▸ **Task description**:
Give back an exact copy of the lines in the records below, from the line that has "Task: Click the clear" through the line that has "Task: Switch file browser to list view", and nothing besides.

▸ **Extracted data entries**:
"""
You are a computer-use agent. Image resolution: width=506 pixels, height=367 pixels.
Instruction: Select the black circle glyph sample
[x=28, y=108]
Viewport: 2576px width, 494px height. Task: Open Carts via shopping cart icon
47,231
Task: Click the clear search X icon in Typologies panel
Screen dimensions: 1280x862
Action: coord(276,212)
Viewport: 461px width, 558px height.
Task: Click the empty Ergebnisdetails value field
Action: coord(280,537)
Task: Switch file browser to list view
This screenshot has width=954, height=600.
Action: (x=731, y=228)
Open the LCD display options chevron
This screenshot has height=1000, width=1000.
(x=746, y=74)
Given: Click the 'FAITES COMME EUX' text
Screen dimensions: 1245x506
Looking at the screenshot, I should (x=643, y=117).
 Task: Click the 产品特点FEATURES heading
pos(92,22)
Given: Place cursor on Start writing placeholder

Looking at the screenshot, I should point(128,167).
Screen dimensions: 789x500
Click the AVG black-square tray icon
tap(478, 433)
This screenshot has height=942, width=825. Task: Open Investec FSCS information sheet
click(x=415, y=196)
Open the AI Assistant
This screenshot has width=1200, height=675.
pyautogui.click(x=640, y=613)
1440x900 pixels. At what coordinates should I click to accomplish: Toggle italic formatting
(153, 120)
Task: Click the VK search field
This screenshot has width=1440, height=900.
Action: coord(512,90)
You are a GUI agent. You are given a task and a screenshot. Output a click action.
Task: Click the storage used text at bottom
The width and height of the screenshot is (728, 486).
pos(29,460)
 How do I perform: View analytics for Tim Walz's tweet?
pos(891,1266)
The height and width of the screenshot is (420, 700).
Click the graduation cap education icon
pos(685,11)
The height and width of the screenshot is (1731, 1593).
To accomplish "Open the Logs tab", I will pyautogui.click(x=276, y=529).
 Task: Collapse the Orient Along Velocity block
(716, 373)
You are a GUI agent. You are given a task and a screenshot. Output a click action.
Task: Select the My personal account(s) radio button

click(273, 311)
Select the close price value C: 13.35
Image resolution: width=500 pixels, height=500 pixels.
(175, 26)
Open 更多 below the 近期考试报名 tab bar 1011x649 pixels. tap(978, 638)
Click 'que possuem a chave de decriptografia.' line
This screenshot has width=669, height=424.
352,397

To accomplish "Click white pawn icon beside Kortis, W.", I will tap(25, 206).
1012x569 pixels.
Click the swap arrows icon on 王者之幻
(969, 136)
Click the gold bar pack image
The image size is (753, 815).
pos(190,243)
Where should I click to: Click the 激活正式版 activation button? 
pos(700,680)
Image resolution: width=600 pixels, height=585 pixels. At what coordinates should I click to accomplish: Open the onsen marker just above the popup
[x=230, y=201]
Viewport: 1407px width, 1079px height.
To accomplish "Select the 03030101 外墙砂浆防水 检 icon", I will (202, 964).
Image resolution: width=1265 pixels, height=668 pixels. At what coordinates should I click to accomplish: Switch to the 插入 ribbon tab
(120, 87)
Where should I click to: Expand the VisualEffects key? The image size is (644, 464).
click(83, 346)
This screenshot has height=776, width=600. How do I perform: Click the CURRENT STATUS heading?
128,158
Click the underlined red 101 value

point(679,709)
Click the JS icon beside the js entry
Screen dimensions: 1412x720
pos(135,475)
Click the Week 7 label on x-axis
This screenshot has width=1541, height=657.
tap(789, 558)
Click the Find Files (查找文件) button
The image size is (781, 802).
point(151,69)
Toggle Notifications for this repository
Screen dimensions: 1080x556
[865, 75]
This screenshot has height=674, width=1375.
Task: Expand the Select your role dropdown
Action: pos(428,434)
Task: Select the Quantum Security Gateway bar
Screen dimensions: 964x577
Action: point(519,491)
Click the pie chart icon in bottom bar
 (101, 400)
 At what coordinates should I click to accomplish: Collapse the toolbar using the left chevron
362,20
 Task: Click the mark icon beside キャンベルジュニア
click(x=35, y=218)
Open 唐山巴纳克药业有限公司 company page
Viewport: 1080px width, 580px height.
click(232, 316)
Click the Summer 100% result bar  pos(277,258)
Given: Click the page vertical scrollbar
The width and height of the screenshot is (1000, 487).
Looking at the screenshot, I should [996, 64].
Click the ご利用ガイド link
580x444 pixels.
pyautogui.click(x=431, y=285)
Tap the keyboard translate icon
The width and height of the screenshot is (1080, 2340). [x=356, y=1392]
"""
▸ **Response to this exercise**:
Task: Click the clear search X icon in Typologies panel
Screen dimensions: 1280x862
Action: coord(276,212)
Viewport: 461px width, 558px height.
Task: Click the empty Ergebnisdetails value field
Action: coord(280,537)
Task: Switch file browser to list view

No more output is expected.